Sistem informasi yang aman juga akan diwujudkan oleh negara guna menjamin kebersihan pemikiran generasi dan masyarakat. Tidak hanya itu masyarakat juga akan dibentengi dari masuknya pemikiran yang tidak sesuai dengan syariat Islam. Terakhir adalah adanya sistem sanksi yang tegas dan menjerakan. Ini juga menjadi tugas negara untuk menerapkannya. Tujuannya tentu saja untuk mencegah terjadinya kemaksiatan dan kejahatan yang berulang seperti kondisi saat ini. 


Sejarah peradaban Islam yang panjang dan gemilang telah melahirkan banyak generasi berkualitas yang banyak meninggalkan jejak karya untuk meninggikan Islam.
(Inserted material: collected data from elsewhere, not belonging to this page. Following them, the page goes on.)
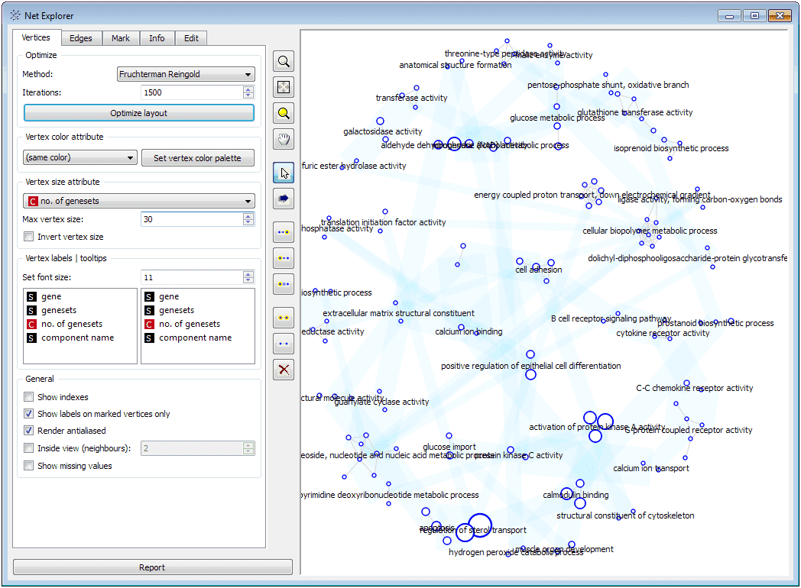Select the Zoom magnifier tool

tap(283, 61)
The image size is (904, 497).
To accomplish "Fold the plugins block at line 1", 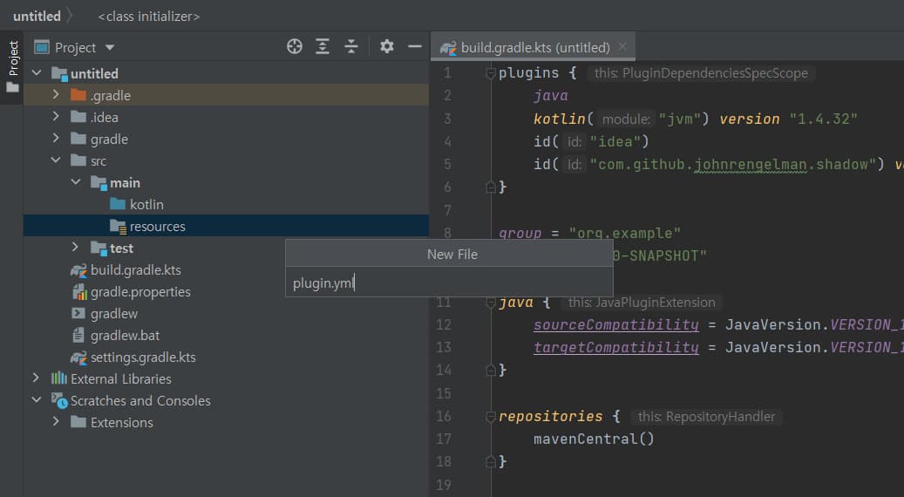I will point(490,73).
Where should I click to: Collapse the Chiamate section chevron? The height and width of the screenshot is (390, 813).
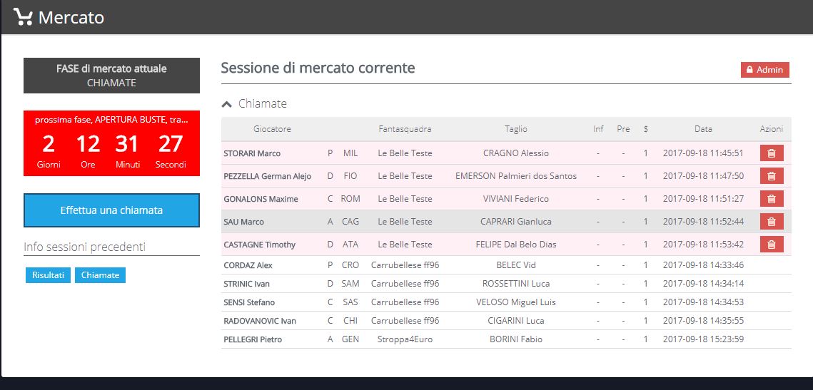tap(227, 104)
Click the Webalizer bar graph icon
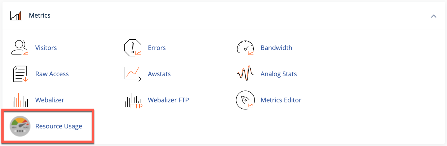This screenshot has width=447, height=146. (x=20, y=100)
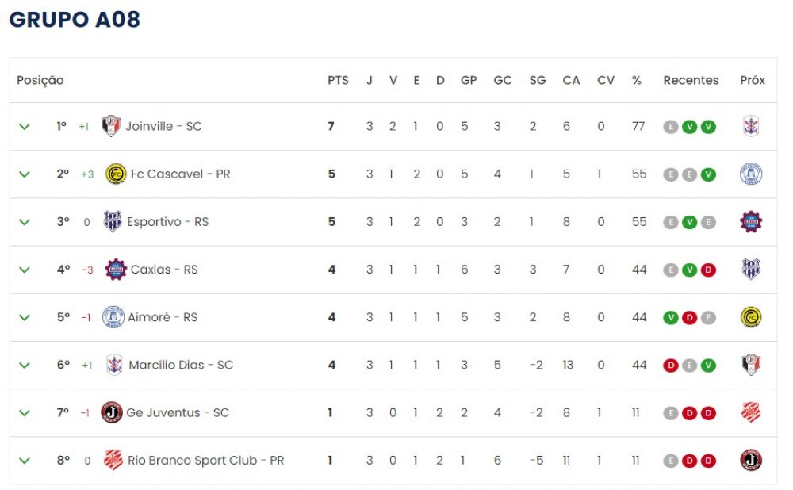Screen dimensions: 793x490
Task: Click the Caxias crest beside team name
Action: click(x=116, y=269)
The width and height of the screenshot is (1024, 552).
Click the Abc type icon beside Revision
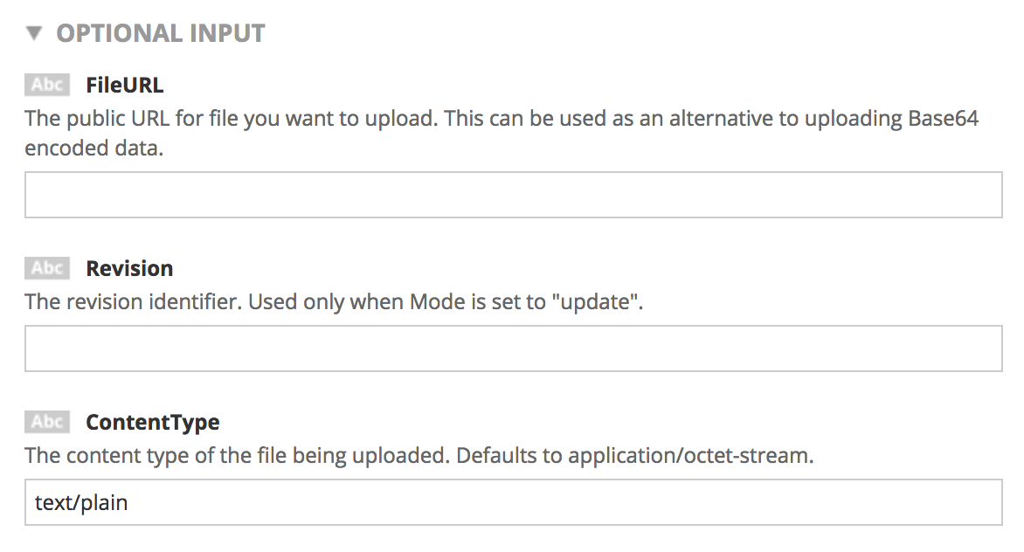(47, 268)
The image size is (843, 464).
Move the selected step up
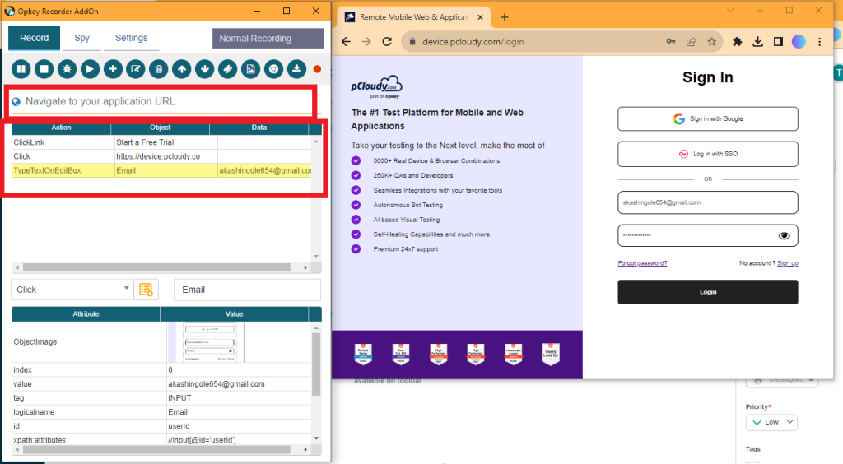(x=182, y=69)
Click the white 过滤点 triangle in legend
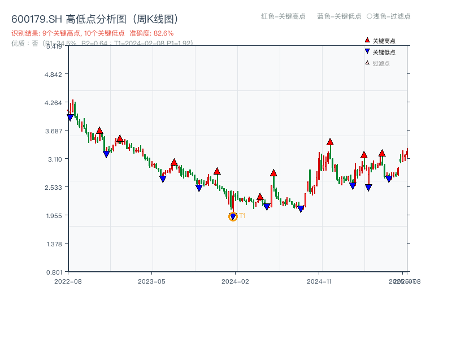The image size is (452, 339). [367, 63]
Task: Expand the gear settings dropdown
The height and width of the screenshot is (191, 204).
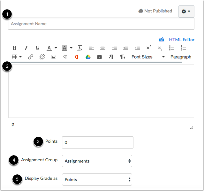Action: coord(186,11)
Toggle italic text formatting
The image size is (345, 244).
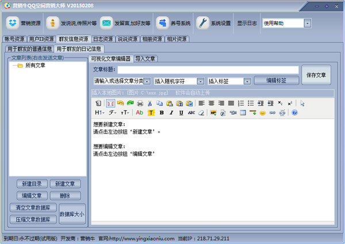tap(171, 113)
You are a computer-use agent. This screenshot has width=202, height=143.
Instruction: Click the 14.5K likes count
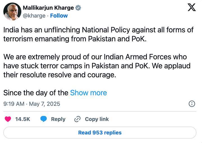(x=22, y=119)
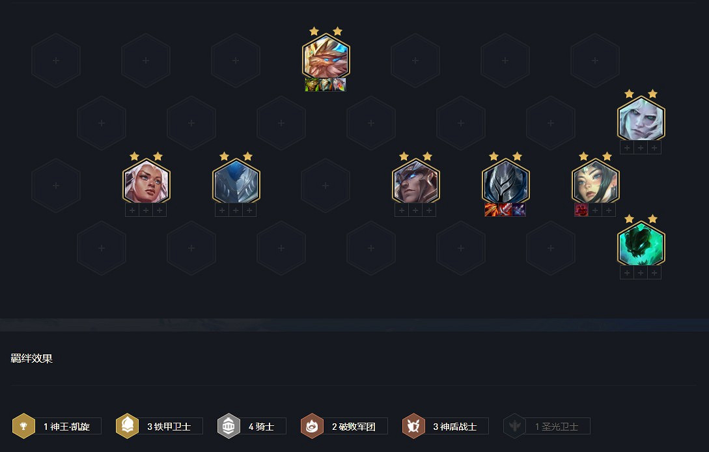Click empty hex between blue-armored and Garen

[326, 186]
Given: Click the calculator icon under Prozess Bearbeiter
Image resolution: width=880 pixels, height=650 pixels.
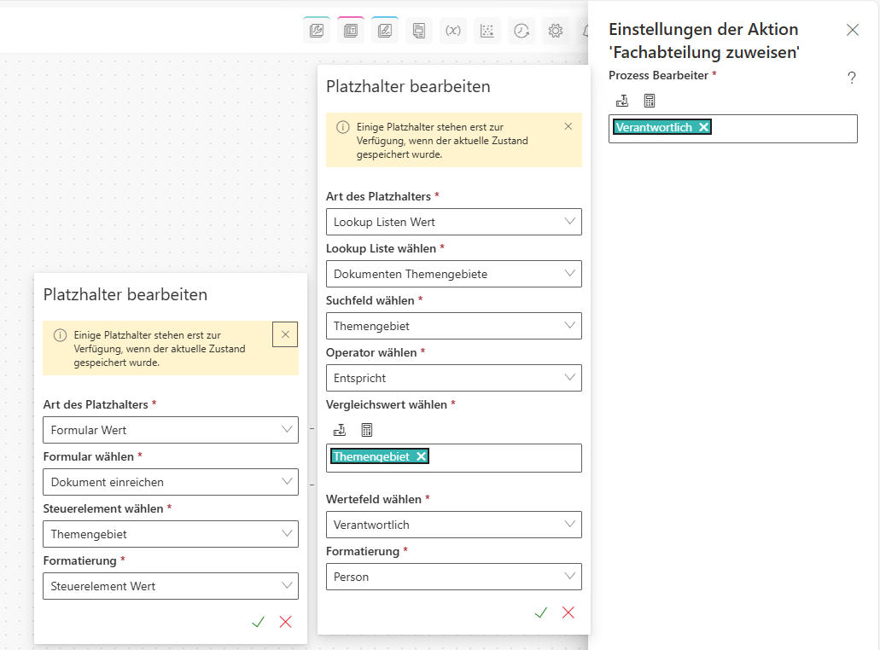Looking at the screenshot, I should coord(650,101).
Beberapa di antaranya, Ali bin Abi Thalib sang menantu Nabi saw. yang dijuluki sebagai 'Pintunya Ilmu", Shalahuddin al-Ayyubi, ksatria sang pembebas Masjidilaqsa, Sultan Muhammad al-Fatih yang di usia mudanya (22 tahun) berhasil menaklukkan Konstantinopel, serta Imam Syafi’i yang dijuluki Nashih al-Hadits (Pembela Sunah Nabi).


Calon generasi seperti merekalah yang hari ini kita rindukan. Generasi yang berkualitas dengan segala macam pencapaiannya. Semua itu hanya bisa terwujud jika negara menerapkan Islam secara kafah dalam semua lini kehidupan. Wallahualam bissawab. [GSM]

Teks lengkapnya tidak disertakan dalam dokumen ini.